According to the Computer Business Review, augmented reality is slated to achieve fantastic growth over the next few years, and is presently valued a $1,000,000,000 industry. Yet, virtual and augmented reality are often associated with the entertainment industry, and nothing more. There exist several alternative ways to use augmented reality that could change the way that your enterprise handles its business technology solutions.

As the one responsible for managing your organization’s technology, it’s important that you don’t dismiss the option of implementing augmented reality for your own business. One CIO, Thomas Saueressig of SAP, suggests that the goal of augmented reality should be used to optimize the experience of the end-user, be it an employee or a customer. This means that the CIO can implement augmented reality as a method toward optimizing operations, which can improve productivity and efficiency for all parties involved.

Consider how augmented reality can allow for virtual tutorials, meetings, and collaboration; it can improve the way that CIOs handle training, maintenance, and so much more. Imagine being able to see what your technicians see as they’re performing maintenance on your organization’s technology. You can coach them through a particularly difficult task, or offer suggestions that could improve the quality of their service. Furthermore, you can train new technicians by viewing, hands-on, what they see as they’re going about their daily tasks. This helps you to train them on your organization’s best practices, as well as to virtually “mentor” them and assist with their professional development.

It’s also worth mentioning that end-users within your organization can benefit from the implementation of augmented reality. For example, an employee that’s not tech-savvy is having issues with their workstation. A tech can remotely assist them with the troubleshooting process, because they’ll be able to see what the employee sees. This can assist your business greatly, especially in regards to the way that your organization handles IT maintenance and management. Your employee learns a little bit about troubleshooting, and your tech doesn’t have to make an effort to go to the site of the incident.

Plus, consider the fact that most current AR solutions integrate with smartphone technology, and you have a relatively accessible technology solution that could make you an innovator in your industry. All that’s left to do is actually implement the solution. But, what’s actually available for use at the moment?

How It’s Currently Being Used for Business

The aforementioned applications of augmented reality in the technical environment aren’t just visions of the future; they’re already becoming reality. One company called Vuforia is taking advantage of augmented reality to “send” their service technicians straight to the repair site. They call this augmented interactive reality, and describe it as a virtual instruction manual of sorts. The idea is to use this type of augmented reality to train people and/or make maintenance easier, all remotely.

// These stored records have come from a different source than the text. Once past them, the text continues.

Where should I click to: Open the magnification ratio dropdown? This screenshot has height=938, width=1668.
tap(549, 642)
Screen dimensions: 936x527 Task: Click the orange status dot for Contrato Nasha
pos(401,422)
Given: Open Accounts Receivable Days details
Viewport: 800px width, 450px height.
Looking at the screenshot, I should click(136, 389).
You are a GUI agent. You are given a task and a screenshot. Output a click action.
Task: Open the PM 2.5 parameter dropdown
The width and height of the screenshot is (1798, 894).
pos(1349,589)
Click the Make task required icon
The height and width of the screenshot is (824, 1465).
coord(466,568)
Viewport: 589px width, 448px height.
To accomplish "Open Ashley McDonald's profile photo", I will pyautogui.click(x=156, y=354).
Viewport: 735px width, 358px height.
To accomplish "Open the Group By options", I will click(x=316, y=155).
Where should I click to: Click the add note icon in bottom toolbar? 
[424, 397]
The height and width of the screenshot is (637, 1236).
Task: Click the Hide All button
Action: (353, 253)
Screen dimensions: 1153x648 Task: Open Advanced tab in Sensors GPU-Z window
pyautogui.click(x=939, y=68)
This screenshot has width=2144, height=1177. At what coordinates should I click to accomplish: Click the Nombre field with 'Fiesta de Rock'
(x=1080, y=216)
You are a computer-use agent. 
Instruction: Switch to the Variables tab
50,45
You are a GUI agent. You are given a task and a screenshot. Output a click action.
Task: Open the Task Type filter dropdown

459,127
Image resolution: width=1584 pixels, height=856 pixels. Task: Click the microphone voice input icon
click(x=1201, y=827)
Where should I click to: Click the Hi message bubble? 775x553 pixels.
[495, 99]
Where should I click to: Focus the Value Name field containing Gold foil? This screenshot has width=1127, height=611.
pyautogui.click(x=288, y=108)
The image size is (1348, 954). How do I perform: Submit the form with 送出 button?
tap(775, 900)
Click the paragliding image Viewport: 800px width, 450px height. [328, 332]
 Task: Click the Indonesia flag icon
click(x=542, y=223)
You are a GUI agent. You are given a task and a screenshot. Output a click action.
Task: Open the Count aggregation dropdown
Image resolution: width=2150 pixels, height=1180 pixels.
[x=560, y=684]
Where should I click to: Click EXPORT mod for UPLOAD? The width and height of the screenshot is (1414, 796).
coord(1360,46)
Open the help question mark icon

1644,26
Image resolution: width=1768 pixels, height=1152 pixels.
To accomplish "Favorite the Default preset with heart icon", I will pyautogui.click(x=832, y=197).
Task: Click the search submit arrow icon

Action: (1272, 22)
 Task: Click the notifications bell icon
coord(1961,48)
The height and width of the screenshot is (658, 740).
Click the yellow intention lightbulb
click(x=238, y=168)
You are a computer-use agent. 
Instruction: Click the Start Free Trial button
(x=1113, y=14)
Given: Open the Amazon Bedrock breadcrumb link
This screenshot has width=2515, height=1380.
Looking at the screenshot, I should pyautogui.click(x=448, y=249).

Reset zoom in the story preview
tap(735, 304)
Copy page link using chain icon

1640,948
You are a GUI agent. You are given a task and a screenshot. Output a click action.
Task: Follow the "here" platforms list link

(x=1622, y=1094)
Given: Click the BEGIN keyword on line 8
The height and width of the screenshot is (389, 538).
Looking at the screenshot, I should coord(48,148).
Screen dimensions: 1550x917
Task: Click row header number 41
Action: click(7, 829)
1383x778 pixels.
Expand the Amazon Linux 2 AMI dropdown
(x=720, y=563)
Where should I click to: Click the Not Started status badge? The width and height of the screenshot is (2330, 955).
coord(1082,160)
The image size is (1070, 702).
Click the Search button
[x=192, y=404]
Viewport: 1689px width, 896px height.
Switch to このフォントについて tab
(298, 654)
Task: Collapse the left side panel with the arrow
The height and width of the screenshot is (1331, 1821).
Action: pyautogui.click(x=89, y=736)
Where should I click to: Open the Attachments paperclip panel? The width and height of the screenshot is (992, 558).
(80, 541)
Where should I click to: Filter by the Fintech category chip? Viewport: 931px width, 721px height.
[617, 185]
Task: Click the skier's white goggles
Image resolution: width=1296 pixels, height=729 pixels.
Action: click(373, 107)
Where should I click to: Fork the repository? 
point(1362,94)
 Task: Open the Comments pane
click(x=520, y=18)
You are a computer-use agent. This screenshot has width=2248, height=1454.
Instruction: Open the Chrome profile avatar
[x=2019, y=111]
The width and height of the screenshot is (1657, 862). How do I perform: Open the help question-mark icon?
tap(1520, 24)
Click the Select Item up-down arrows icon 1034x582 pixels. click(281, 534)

However, it’s becoming increasingly aware that, despite the potential of augmented reality, the hardware behind augmented reality is miles ahead of the software involved. While the hardware might present great potential, this means nothing without apps that can support and enhance it. Therefore, the future of AR will rely on developers creating apps that are both dynamic and supported on various platforms.

Predictions for the Future

In today’s modern business world, there’s one thing that’s for certain; mobile technology is driving the growth of the industry, and augmented reality has found a home on it. A new study by MarketsandMarkets suggests that augmented reality mobile devices could easily become a $80 billion industry by 2022. Of course, this is but a preliminary number. As time goes on, hardware and software designed to work with augmented reality will inevitably become a major factor for growth.

Then there’s the fact that AR technology will likely go toe-to-toe with mobile devices like smartphones. Will AR-specific hardware be able to outperform the AR used by mobile devices? Will it be more mobile, more dynamic, and most of all, more affordable? Only time can tell, but how AR develops from here on out will ultimately decide the fate of the technology, particularly in the business environment.

Surely, the future presents several options for enterprises to invest in augmented reality. Will your business seize this opportunity?